Imagine my surprise when I stumbled into the kitchen yesterday morning at 5:45 to make my morning cup when I found this perky blue device front and center at the coffee station. I should point out that the previous afternoon, my sister Paula and her husband Ron had arrived here at Fernwood as our guests. I needn’t have wondered who this device belonged to—it had my brother-in-law’s sensitivities all over it. Ron has always been a bit of a coffee snob/aficionado who has in recent years added tea to his morning constitutional with the same all-consuming fanaticism that he previously devoted to coffee. This means that if there is a vintage, organic, free-range grown tea somewhere in New Zealand, Ron not only knows about it but is on the franchise waiting list. Be that as it may, even I was baffled at this shiny blue gizmo…what could it possibly be used for? Then I saw through the smart translucent shell and noticed two double AA batteries and an on/off switch. I paused cautiously, not sure if I had the necessary training required for the thing. Ron is famously picky about who is allowed to operate his coffee/tea technological equipment. Nevertheless, my curiosity got the best of me…and it was 5:45–he wouldn’t be up for hours yet. I said a quick prayer, imploring the All-Mighty to protect me from myself…then I pushed the button.

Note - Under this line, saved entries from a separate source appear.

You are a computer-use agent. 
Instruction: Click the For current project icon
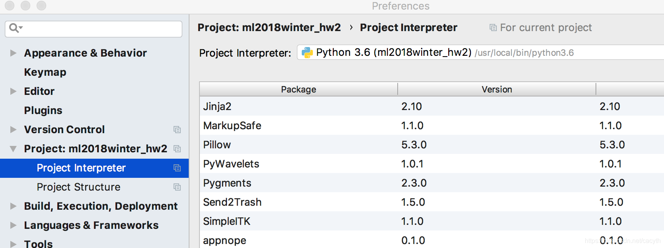493,28
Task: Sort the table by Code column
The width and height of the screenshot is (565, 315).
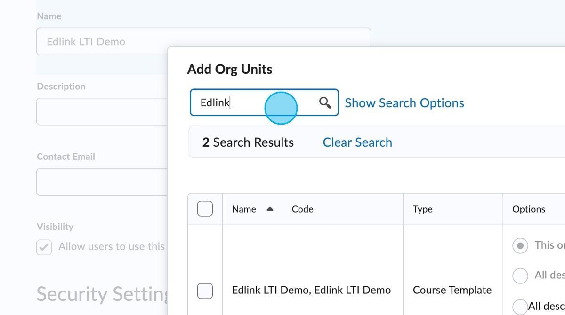Action: pyautogui.click(x=302, y=209)
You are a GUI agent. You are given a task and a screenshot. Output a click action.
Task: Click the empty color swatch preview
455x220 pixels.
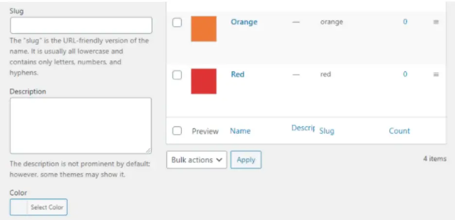[x=19, y=207]
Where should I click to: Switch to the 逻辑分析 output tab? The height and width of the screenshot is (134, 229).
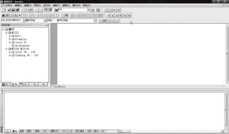pos(55,131)
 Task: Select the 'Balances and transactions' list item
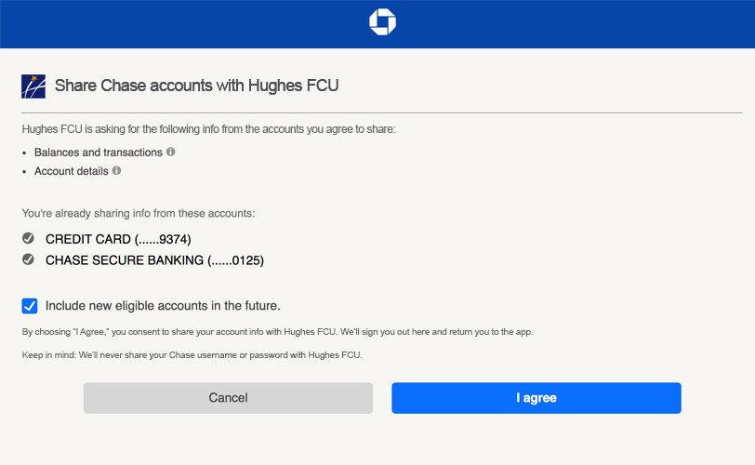(x=99, y=153)
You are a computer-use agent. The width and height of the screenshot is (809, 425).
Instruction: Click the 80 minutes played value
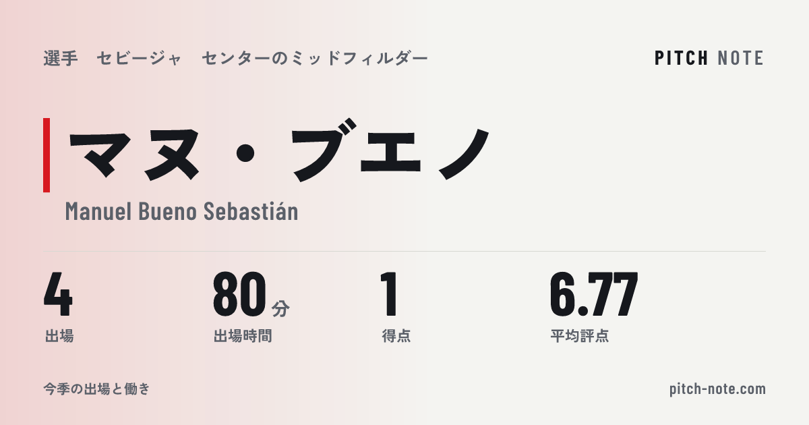coord(239,294)
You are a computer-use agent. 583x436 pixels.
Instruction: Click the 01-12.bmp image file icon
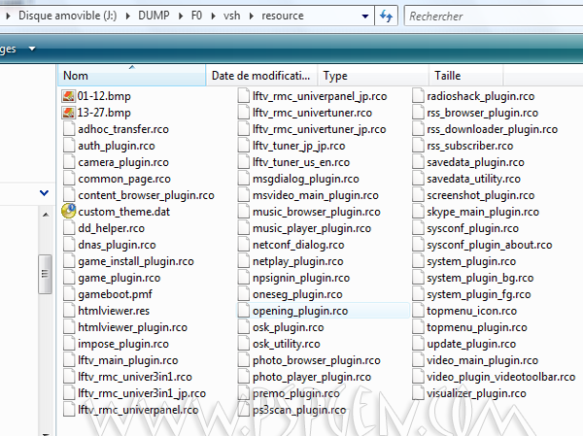(x=69, y=96)
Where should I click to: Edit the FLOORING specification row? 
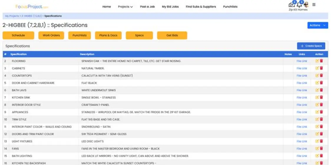pyautogui.click(x=317, y=61)
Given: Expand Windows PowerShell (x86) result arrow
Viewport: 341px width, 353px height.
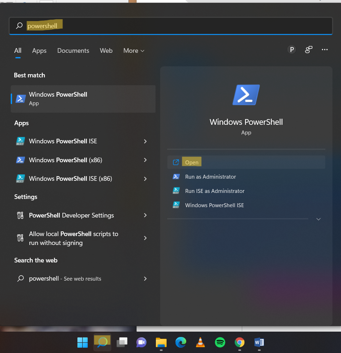Looking at the screenshot, I should [145, 160].
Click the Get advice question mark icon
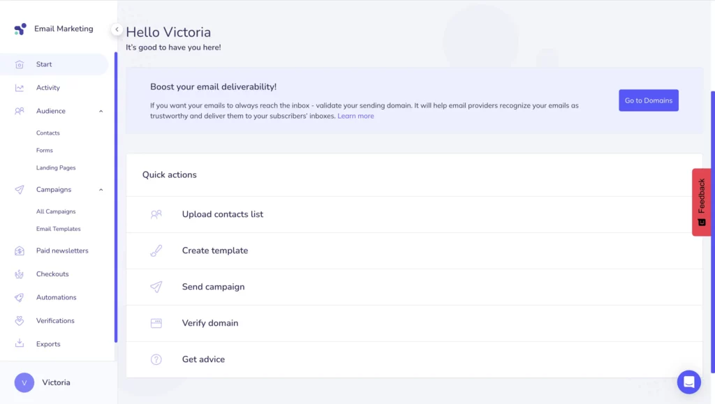This screenshot has height=404, width=715. point(156,359)
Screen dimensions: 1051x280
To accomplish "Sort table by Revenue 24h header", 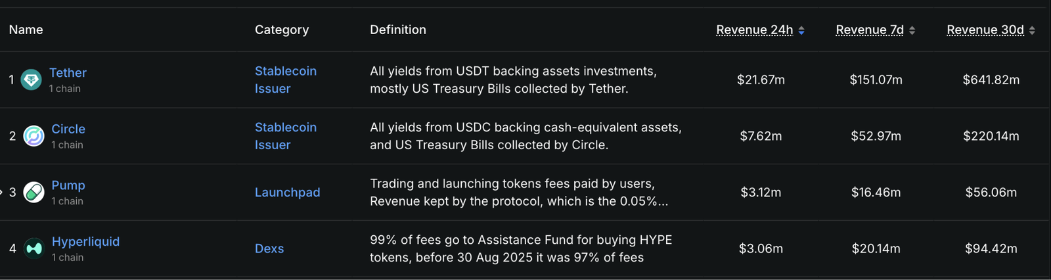I will click(754, 30).
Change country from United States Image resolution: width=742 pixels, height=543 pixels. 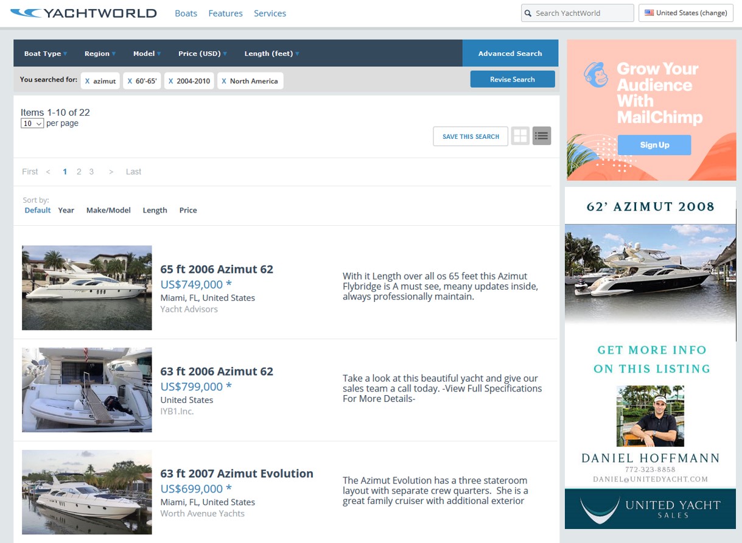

Then in a wave of enlightenment it all came to me—we are finished as a species.

Somebody, somewhere got the idea that we humans were no longer capable of stirring our coffee/tea with the conventional, crude implements of our ancestors—spoons, forks, plastic sticks, the random tongue depressor. No, no…we needed a cutting edge, energy-sapping new way. Enter the Creamer-whirl 2000, manufactured by 12 year old children in Bangladesh for the international conglomerate, LA Technologies. But having an idea for a breakthrough new product is one thing. Getting people to buy it is another. Enter my brother-in-law who plays second fiddle to nobody when it comes to the latest equipment. He probably stumbled onto this thing scrolling Etsy one night and thought, “You know, my wrist has been giving me trouble lately. I bet this Creamer-Whirl 2000 might relieve some of that soreness.” and BAMM…the credit card was swiped and the rest is history.

Our fathers fought and won World War II. WE invented and created a market for the Creamer-Whirl 2000 and made the wise guys at Lazy Ass Technologies gazillionaires.